Die Privatisierung des Weltalls

Von Rainer Kayser

Fauchend erhebt sich das kegelförmige Ungetüm in die kühle Morgenluft über der Mojave-Wüste. Rund zwanzig Meter steigt es auf, getragen von einem raketengetriebenen
Rotor. Dann beginnt das seltsame Fluggerät, sich vorwärts zu bewegen, schneller und schneller, bis es schließlich mit 85 km/h über die Startbahn des Versuchsgeländes hinwegdonnert.
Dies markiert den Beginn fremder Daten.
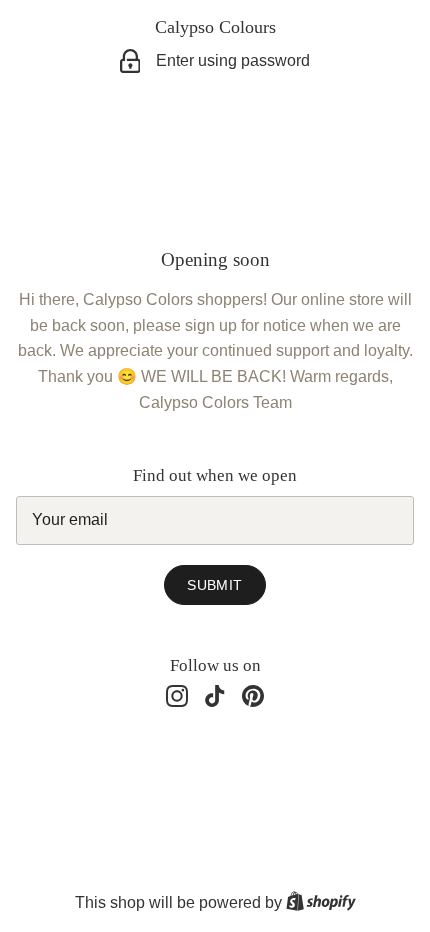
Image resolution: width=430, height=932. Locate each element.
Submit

Auf den ersten Blick mag dieser knapp vier Minuten währende Flug des „Roton Atmospheric Test Vehicles" (ATV) der Firma Rotary Rocket wenig beeindrucken. Und doch: Vielleicht wird daraus der zweite
Aufbruch der Menschheit ins All. Denn das mit zwei Piloten bemannte ATV ist das erste von einem Privatunternehmen gebaute Raumfahrzeug, das vom Boden abhob. Mit einem revolutionären Konzept hofft
Rotary Rocket, sich einen großen Anteil des wachsenden Marktes für den Start von Kommunikationssatelliten zu sichern. Bereits in zwei Jahren, so Rotary-Chef Gary Hudson, soll die Roton-Rakete
regelmäßig ins All fliegen. Sein Unternehmen könnte dann zu einer milliardenschweren Goldgrube werden · wenn es Rotary tatsächlich gelingt, die Startkosten konventioneller Raketen von bis zu 20.000
Dollar pro Kilogramm Nutzlast deutlich zu unterbieten.

Raketen-Hubschrauber

Um dieses Ziel zu erreichen, ist die Roton vollständig wiederverwendbar und soll, ähnlich wie ein Verkehrsflugzeug, nach kurzer Wartung erneut starten können. Ein neuartiger Antrieb, bei dem die
Fliehkraft in schnell rotierenden Düsen die Aufgabe der sonst bei Raketen üblichen, teuren und störanfälligen Turbopumpen übernimmt, soll die 20 m hohe, 7 m durchmessende Roton-Kapsel ins All tragen.
Beim Wiedereintritt in die Atmosphäre entfaltet sich an der Spitze des Raumschiffs eine Art Hubschrauber-Rotor. An den Enden der Rotorblätter angebrachte Raketentriebwerke geben dem Rotor
zusätzlichen Schwung · so ist eine weiche Landung der Roton an jedem beliebigen Ort möglich.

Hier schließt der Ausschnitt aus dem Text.